Sugarman, 2005). On accounts of ancillary care (like partial entrustment and whole person accounts) that value concepts of engagement between researcher-participant, community consultation could enhance such assessments, for example there could be cultural factors influencing the intensity of the interaction between participants and researchers. Therefore, consultation with community representatives might make the analysis of key factors in ancillary-care accounts more precise, and influence the precise responses that researchers implement.

This data suggests that sites should create a space for critical reflection about policies for CAB/participant interaction (such as direct access to participants), and for formal review of ancillary-care approaches. The latter may be assisted by the better preparation of written materials about the site’s approach (especially for non-HIV needs) to ancillary care – for example, a document entitled ‘Our site-specific approach to helping participants get care for their medical problems identified in trials’ setting out in clear terms the proposed strategies.
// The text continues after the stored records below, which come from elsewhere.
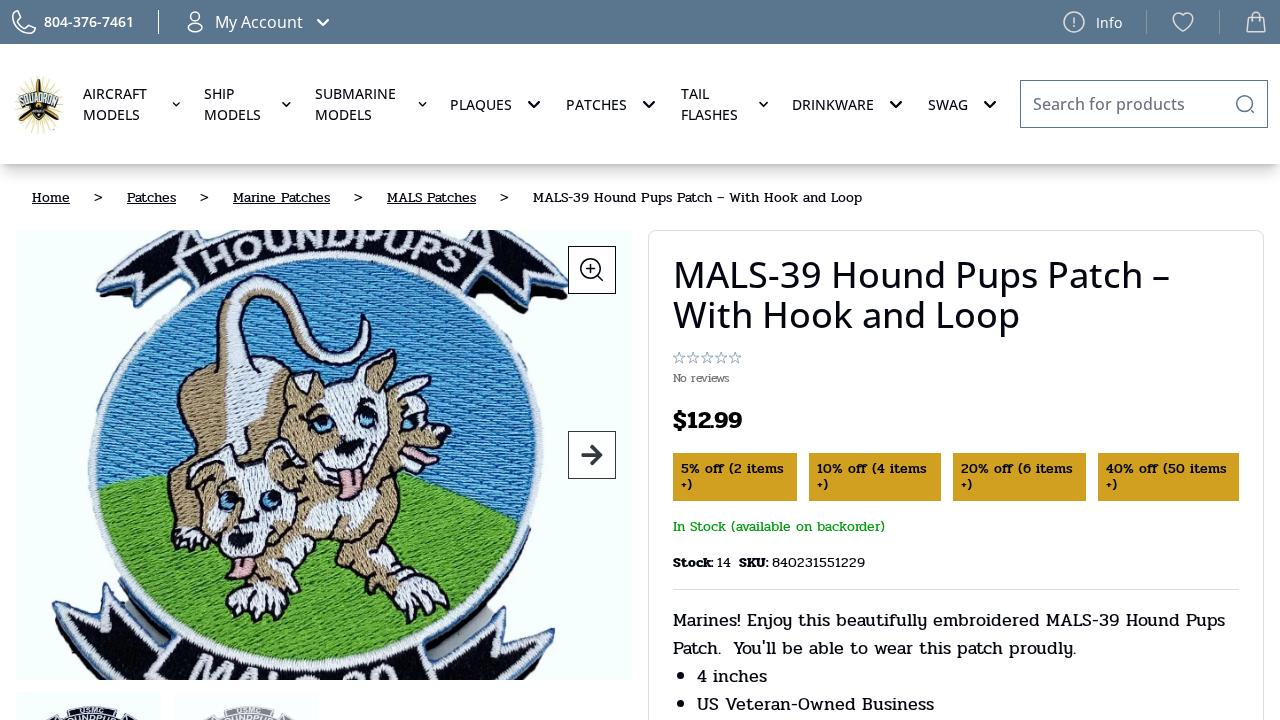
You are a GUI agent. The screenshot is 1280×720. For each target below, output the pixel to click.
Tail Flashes (709, 104)
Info (1109, 22)
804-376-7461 (89, 21)
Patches (596, 104)
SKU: (755, 562)
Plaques (481, 104)
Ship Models (232, 104)
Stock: (695, 562)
Formal space and time for reflection on the care approach with community representatives will go some way to achieve the openness about arrangements recommended by Richardson

(2012c). It would also go some way to discuss expectations, incorporate opinions and address concerns about ancillary care recommended by AVAC (2012) and will enable even more impact by community representatives on ancillary-care planning and implementation. It is also likely to consolidate trust theorized to underpin solid engagement (MacQueen et al., 2012). Network/ site representatives should also collate and distribute to affected CABs the care-related concerns identified by community representative in protocol-development in network and site-level discussions, and how they were addressed (Slack, 2014). These are points that will be returned to in the final chapter where recommendations for stakeholder practices are made.